November 29, 2017; Bloomberg

As many know, pharmaceutical companies have gotten into the habit of increasing prices dramatically on drugs even as they provide charitable contributions to patient assistance charities to allay the private copay costs of drugs. This could imply, if one were a skeptic, the systematic collusion between drug companies and charities that would hurt both consumers and taxpayers, so there are strict federal requirements regarding favoritism in what drugs get subsidized and access to data by drug companies. Still, active investigations have been going on for years that clearly indicate that in some of these organizations, any firewalls that exist are pretty darn porous and that their business models and those of the drug companies are codependent.

On Tuesday, the Office of the Inspector General (OIG) at the US Department of Health and Human Services (HHS) rescinded its authorization of a patient assistance charity for being in too close a relationship with its donors. “It’s the first time the OIG has rescinded a favorable advisory opinion for a patient assistance charity,” according to Tesia Williams, an OIG spokeswoman.

The letter to the Caring Voice Coalition, a redacted version of which was posted on the HHS website, reads in part that the nonprofit served as a conduit for…

financial assistance from a pharmaceutical manufacturer donor to a patient, and thus increased the risk that the patients who sought assistance from Requestor would be steered to federally reimbursable drugs that the manufacturer donor sold. This type of steering can harm patients and the Federal health care programs, because, for example, patients may be urged to seek, and physicians may be more likely to prescribe, a more expensive drug if copayment assistance is available for that drug but not for less expensive but therapeutically equivalent alternatives. In these circumstances, manufacturers may have greater ability to raise the prices of their drugs while insulating patients from the immediate out-of-pocket effects of price increases, leaving Federal health care programs like Medicare (and the taxpayers who fund those programs) to bear the cost.

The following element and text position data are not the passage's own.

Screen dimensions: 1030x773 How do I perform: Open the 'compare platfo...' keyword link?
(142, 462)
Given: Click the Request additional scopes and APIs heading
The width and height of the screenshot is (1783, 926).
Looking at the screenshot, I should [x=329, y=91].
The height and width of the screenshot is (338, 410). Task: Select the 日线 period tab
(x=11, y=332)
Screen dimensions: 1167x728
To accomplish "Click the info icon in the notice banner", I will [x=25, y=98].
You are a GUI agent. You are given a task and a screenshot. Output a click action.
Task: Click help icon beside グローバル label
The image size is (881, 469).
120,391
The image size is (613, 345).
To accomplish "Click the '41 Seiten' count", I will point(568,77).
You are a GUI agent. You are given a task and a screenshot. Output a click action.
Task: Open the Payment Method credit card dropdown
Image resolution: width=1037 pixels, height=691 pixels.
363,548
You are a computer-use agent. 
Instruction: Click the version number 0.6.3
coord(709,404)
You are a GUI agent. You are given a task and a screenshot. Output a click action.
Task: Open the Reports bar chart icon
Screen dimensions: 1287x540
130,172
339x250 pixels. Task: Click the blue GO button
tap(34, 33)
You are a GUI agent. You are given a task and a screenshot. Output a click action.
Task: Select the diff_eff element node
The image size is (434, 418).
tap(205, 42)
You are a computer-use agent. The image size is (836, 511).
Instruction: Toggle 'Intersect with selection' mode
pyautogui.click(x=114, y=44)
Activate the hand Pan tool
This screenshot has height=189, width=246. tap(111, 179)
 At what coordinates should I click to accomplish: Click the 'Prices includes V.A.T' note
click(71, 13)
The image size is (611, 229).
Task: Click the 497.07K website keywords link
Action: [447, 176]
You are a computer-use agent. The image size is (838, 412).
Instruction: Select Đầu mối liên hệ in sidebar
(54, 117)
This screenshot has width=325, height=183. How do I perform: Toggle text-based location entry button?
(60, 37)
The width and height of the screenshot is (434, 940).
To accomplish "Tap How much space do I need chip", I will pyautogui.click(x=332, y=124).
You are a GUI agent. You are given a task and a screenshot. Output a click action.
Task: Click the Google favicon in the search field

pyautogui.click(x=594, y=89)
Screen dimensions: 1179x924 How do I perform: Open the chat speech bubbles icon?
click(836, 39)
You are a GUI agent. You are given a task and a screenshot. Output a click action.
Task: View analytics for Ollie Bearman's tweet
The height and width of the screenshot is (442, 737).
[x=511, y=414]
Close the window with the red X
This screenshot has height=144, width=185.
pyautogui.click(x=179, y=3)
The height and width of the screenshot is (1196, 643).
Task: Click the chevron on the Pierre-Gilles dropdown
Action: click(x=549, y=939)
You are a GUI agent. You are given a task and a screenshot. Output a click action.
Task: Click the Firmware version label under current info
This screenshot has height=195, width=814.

The OIG authorizes organizations to act as charitable entities in independence from drug companies in distributing patient assistance funds and services. In this case, the OIG is saying that a boundary has been breached and is moving to rescind its authorization of the charity—which likely means that the drug companies will cease using the body.

OIG cannot agree to Requestor’s proposal to further modify 06-04, because Requestor allowed donors to directly or indirectly influence the identification or delineation of its disease categories. This practice directly contravened the specific safeguards Requestor promised to follow and upon which OIG relied in issuing the advisory opinion.

Apparently, OIG found that Caring Voice allowed their pharmaceutical donors access to data that informed the companies “greater ability to raise the prices of their drugs while insulating patients from the immediate out-of-pocket effects,” in the end forcing Medicare to pay for the cost increases.

Pharmaceutical companies increased their donations to copay charities in recent years, often in tandem with large increases of the price of drugs. Under federal law, drug companies can’t give direct copay help to patients covered by Medicare—which would be considered an illegal kickback because it could steer patients to one drug or another. Instead, they’re permitted to donate to independent charities that help Medicare patients, provided the companies don’t exert sway over how the nonprofits operate.